What you are asked to do: When you respond, write out each entry exactly as it stands.

=== Begin Enclosure ===

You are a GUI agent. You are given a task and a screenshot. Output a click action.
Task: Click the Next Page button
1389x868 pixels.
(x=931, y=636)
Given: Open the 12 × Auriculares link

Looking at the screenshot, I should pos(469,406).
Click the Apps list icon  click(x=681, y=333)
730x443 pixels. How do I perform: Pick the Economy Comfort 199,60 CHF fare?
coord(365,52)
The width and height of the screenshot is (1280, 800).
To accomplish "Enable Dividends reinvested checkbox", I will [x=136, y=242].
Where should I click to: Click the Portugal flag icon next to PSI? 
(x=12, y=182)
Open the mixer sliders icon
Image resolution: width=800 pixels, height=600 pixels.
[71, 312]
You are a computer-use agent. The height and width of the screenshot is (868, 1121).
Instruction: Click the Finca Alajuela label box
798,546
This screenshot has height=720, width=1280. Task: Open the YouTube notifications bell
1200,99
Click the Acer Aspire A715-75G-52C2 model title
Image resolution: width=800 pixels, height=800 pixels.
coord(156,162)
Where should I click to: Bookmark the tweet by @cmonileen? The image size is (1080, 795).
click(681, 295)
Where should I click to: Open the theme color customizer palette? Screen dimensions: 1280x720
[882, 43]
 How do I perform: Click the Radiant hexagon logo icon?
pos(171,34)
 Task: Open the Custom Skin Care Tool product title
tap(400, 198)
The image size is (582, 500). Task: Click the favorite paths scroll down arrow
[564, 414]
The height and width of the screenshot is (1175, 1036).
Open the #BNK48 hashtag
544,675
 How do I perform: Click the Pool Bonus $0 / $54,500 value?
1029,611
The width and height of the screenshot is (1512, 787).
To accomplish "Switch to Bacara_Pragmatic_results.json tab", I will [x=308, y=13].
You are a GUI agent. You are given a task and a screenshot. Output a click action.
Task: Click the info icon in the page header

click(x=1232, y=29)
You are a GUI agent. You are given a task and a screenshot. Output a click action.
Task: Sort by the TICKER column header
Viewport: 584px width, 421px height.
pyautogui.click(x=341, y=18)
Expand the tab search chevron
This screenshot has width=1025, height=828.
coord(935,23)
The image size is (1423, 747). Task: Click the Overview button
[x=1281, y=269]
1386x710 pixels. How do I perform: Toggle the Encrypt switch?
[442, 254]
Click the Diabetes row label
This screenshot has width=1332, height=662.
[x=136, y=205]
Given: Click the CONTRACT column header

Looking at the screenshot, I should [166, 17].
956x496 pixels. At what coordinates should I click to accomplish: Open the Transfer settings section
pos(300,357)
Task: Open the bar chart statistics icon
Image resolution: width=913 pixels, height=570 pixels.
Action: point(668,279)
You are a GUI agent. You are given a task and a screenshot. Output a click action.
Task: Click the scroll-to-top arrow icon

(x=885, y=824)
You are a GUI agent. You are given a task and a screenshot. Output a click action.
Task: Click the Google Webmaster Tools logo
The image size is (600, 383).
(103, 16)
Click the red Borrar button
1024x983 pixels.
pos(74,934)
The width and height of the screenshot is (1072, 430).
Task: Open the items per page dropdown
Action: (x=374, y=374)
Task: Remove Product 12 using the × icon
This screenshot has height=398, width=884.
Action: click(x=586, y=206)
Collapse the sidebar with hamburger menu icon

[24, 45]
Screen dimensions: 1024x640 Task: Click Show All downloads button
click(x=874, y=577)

=== End Enclosure ===

Answer to the exercise:
You are a GUI agent. You are given a task and a screenshot. Output a click action.
Task: Click the Next Page button
1389x868 pixels.
(x=931, y=636)
Given: Open the 12 × Auriculares link

Looking at the screenshot, I should pos(469,406).
Click the Apps list icon  click(x=681, y=333)
730x443 pixels. How do I perform: Pick the Economy Comfort 199,60 CHF fare?
coord(365,52)
The width and height of the screenshot is (1280, 800).
To accomplish "Enable Dividends reinvested checkbox", I will [x=136, y=242].
Where should I click to: Click the Portugal flag icon next to PSI? 
(x=12, y=182)
Open the mixer sliders icon
Image resolution: width=800 pixels, height=600 pixels.
[71, 312]
You are a computer-use agent. The height and width of the screenshot is (868, 1121).
Instruction: Click the Finca Alajuela label box
798,546
This screenshot has height=720, width=1280. Task: Open the YouTube notifications bell
1200,99
Click the Acer Aspire A715-75G-52C2 model title
Image resolution: width=800 pixels, height=800 pixels.
coord(156,162)
Where should I click to: Bookmark the tweet by @cmonileen? The image size is (1080, 795).
click(681, 295)
Where should I click to: Open the theme color customizer palette? Screen dimensions: 1280x720
[882, 43]
 How do I perform: Click the Radiant hexagon logo icon?
pos(171,34)
 Task: Open the Custom Skin Care Tool product title
tap(400, 198)
The image size is (582, 500). Task: Click the favorite paths scroll down arrow
[564, 414]
The height and width of the screenshot is (1175, 1036).
Open the #BNK48 hashtag
544,675
 How do I perform: Click the Pool Bonus $0 / $54,500 value?
1029,611
The width and height of the screenshot is (1512, 787).
To accomplish "Switch to Bacara_Pragmatic_results.json tab", I will [x=308, y=13].
You are a GUI agent. You are given a task and a screenshot. Output a click action.
Task: Click the info icon in the page header

click(x=1232, y=29)
You are a GUI agent. You are given a task and a screenshot. Output a click action.
Task: Sort by the TICKER column header
Viewport: 584px width, 421px height.
pyautogui.click(x=341, y=18)
Expand the tab search chevron
This screenshot has width=1025, height=828.
coord(935,23)
The image size is (1423, 747). Task: Click the Overview button
[x=1281, y=269]
1386x710 pixels. How do I perform: Toggle the Encrypt switch?
[442, 254]
Click the Diabetes row label
This screenshot has width=1332, height=662.
[x=136, y=205]
Given: Click the CONTRACT column header

Looking at the screenshot, I should [166, 17].
956x496 pixels. At what coordinates should I click to accomplish: Open the Transfer settings section
pos(300,357)
Task: Open the bar chart statistics icon
Image resolution: width=913 pixels, height=570 pixels.
Action: point(668,279)
You are a GUI agent. You are given a task and a screenshot. Output a click action.
Task: Click the scroll-to-top arrow icon

(x=885, y=824)
You are a GUI agent. You are given a task and a screenshot. Output a click action.
Task: Click the Google Webmaster Tools logo
The image size is (600, 383).
(103, 16)
Click the red Borrar button
1024x983 pixels.
pos(74,934)
The width and height of the screenshot is (1072, 430).
Task: Open the items per page dropdown
Action: (x=374, y=374)
Task: Remove Product 12 using the × icon
This screenshot has height=398, width=884.
Action: click(x=586, y=206)
Collapse the sidebar with hamburger menu icon

[24, 45]
Screen dimensions: 1024x640 Task: Click Show All downloads button
click(x=874, y=577)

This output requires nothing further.